In recent years, organic-inorganic perovskites have received a huge amount of attention due to their promise for photovoltaic application1-3. Generally, perovskite refers to the ABX3 three-dimensional structural frameworks with “A” as an organic cation (usually the cation of amines), “B” as a metal, and “X” as a halogen.1,2. The chemical diversity of amines used in perovskites for PV applications is large as they appear in both 3D and 2D perovskite structures.4,5 For instance, in a recent review study by Saparov and Mitzi, more than 60 distinct perovskite amine structures have been mentioned for the design of versatile perovskite materials.6
With the rapid development of new classes of perovskite chemistry with promising physical properties, the concerns in identifying amine chemistries that have a minimal environmental/ health footprint become more challenging.7 In looking at the full life cycle of perovskites used in PV applications, we now need to consider the toxicity of the organic molecules, along with metal elements such as Pb, at all stages of the materials synthesis and degradation.8-17 For example, previous studies on the toxicity of amines have concluded that many aromatic amines (e.g. aniline, diphenylamine) are potential carcinogens, while the aliphatic amines are less hazardous.18-21 However, in aquatic environments, there are potential formations of toxic compounds including nitrosamines and nitramines from the reaction between amines and nitrite oxidants.19,21 As the perovskite materials become more and more popular, it is critical to perform a systematic study on the toxicity of both the existing amines that have been part of the 3-D and lower-dimensional perovskites and the potential perovskite amines that have similar structures to the existing ones. In this study, we present a machine learning aided molecular structure-toxicity analysis to screen the potential toxicity of amines used for the synthesis of hybrid organic-inorganic perovskites.
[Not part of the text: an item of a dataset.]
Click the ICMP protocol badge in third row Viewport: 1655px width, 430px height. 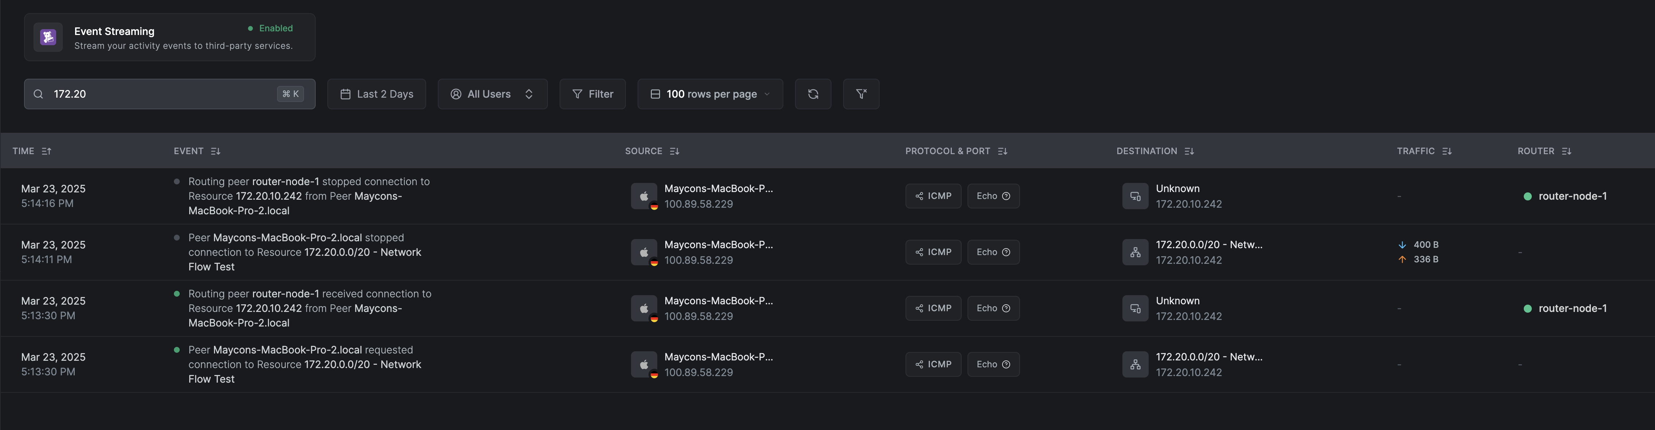(x=933, y=308)
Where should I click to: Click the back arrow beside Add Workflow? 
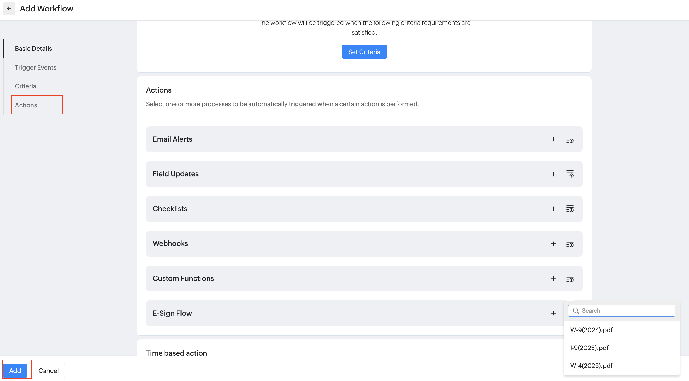[9, 8]
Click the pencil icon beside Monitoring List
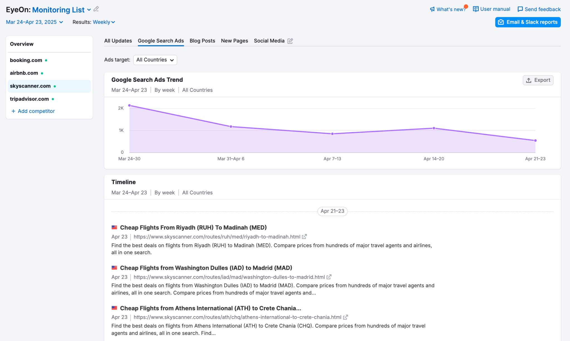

Our training and test database of perovskite amines is based on open source literature along with a structural similarity search on PubChem (https://pubchem.ncbi.nlm.nih.gov), a well-acknowledged database for chemical structure and functionality22. For toxicity data of perovskite amines, instead of fetching data from different literature without a common standard, we performed searches on PubChem Bioactivity Assays database23 which is based on similar data standards that are more suitable to study at a systematic level. This study aims to establish a structure-toxicity relationship of perovskite amines, help identify safer alternatives for use in perovskite structures.